The socialist Pasok party estimated that about 200,000 people showed up today across the country to vote for Evangelos Venizelos, finance minister, as the party's new boss. Venizelos stood unopposed but voters were able to cast a blank ballot. Registered party members and friends were eligible to vote. So were 16-18 year-olds, legal immigrants and EU nationals residing in Greece, in a bid to broaden participation.

In an odd twist, voters were charged a two euro administration fee. Playing on the fact that the Greek 50 cent coin bears the  profile of Eleftherios Venizelos, Greece's great, liberal statesman, political cartoonist Andreas Petroulakis depicted a Pasok functionary telling a voter, "Give us four old Venizeloi and we'll give you a new one."

Pasok's outgoing president, George Papandreou, pioneered the election of party president by popular vote in 2007, beating out the rival Venizelos at the time. It was a historic instance of glasnost in Greek politics, where parties are run as closed shops. It was also a cunning way to avoid an election by party congress, where Papandreou feared Venizelos' influence. Voter turnout then was impressive at well over a million. If Venizelos was hoping to electrify the party base ahead of a general election expected at the end of April, he rather confirmed the lack of current in it. 

The election of Venizelos is, of course, a foregone conclusion. What is important about this election is the way in which it has led Venizelos to frame his arguments, foreshadowing the rhetoric that is likely to follow in the general election.

Venizelos has taken a staunchly pro-austerity line, supporting fully the painful reforms Greece must still implement as part of its commitment to two eurozone bailout loans amounting to roughly 200 billion euro. Petroulakis' cartoon is apt; Venizelos is largely presenting himself as the man behind the euro. He is banking largely on the freshness in people's memory of a massive debt restructuring that wiped 100 billion euro off Greece's debt pile. But he will have an uphill task convincing Greeks that five years of recession and a 21 percent unemployment rate were necessary or acceptable prices to pay for remaining in the euro. Even harder will be convincing them that the end of that recessionary spiral is now in sight (mid-2013 according to Greece's creditors) and economic growth is around the corner.The power of faith rather than results will have to be his main weapon. Pasok is languishing in opinion polls at roughly 12 percent, a quarter of its election victory performance in 2009.

On the other side of the aisle sit the socialists' reluctant coalition partners, the conservartives, who spent two years running on a pro-growth, anti-austerity, anti-bailout platform. They joined the government after great hesitation in November last year, when Greece's euro area partners made it clear that they would not bail out a country that was divided about what it wanted.

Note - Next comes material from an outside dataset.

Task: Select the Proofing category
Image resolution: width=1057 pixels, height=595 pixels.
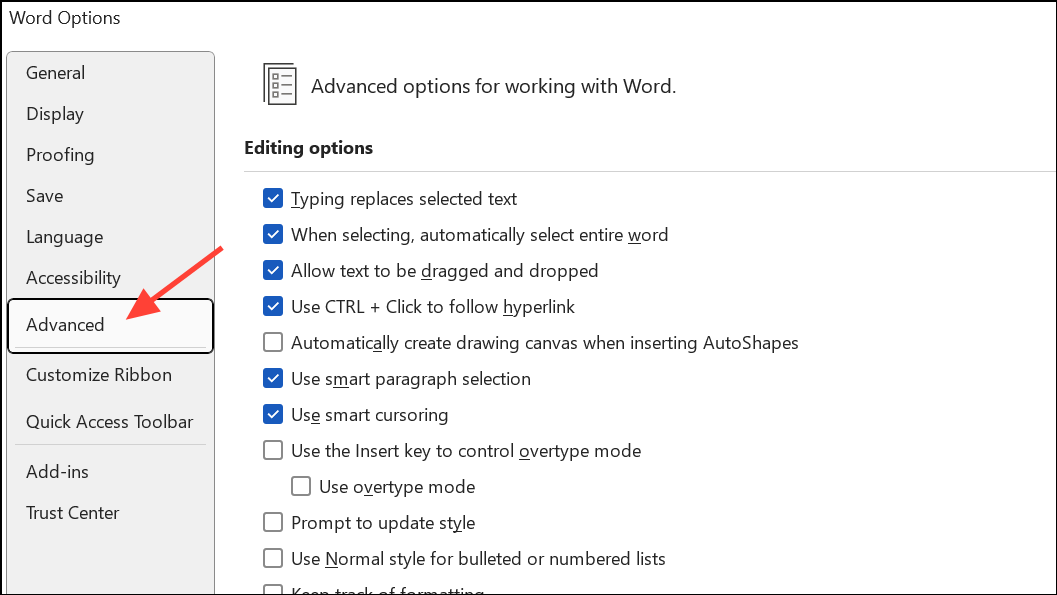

In effect, they made conservative New Democracy responsible for imminent, disorderly bankruptcy. ND can now argue that it had the right idea all along, but Venizelos is magnifying as much as he can the conservatives' essential contradiction - of eating the austerity lunch while ranting about its recipe.

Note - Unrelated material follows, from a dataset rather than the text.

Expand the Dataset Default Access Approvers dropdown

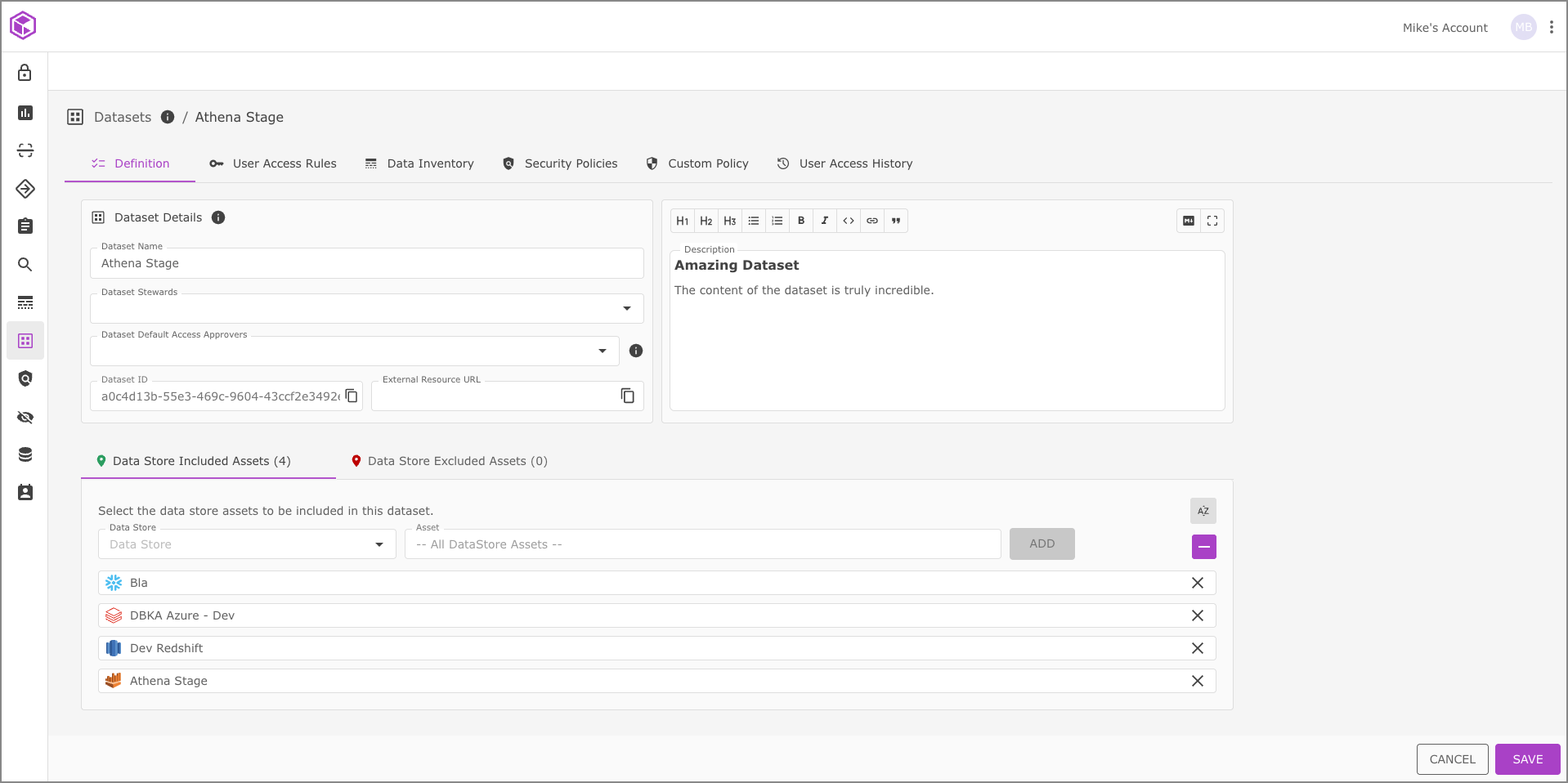click(603, 351)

Venizelos is doing two things - unapologetically assuming responsibility for Greece's painful economic transition to what, it is hoped, will be a competitive economy by 2015, while owning up on behalf of the entire political class to having been less than honest about the foundations of Greece's former prosperity. "We took a country, developed it as much as possible, put it in the single currency, made it one of the world's 28 most developed economies, and this development had feet of clay," he told Alpha. "Because we did not say the truth amongst ourselves, we did not tell the Greek people in a timely fashion that we have to bring public finances under control. Because without a sustainable state you cannot have a sustainable economy." 

The sum of these two elements is, in Venizelos' view, a break with the past and a re-ignition of Pasok's covenant with Greek voters. "We begin" is his slogan. Looking at Pasok's poll numbers and poor participation in today's vote, the general response may be, "You're history."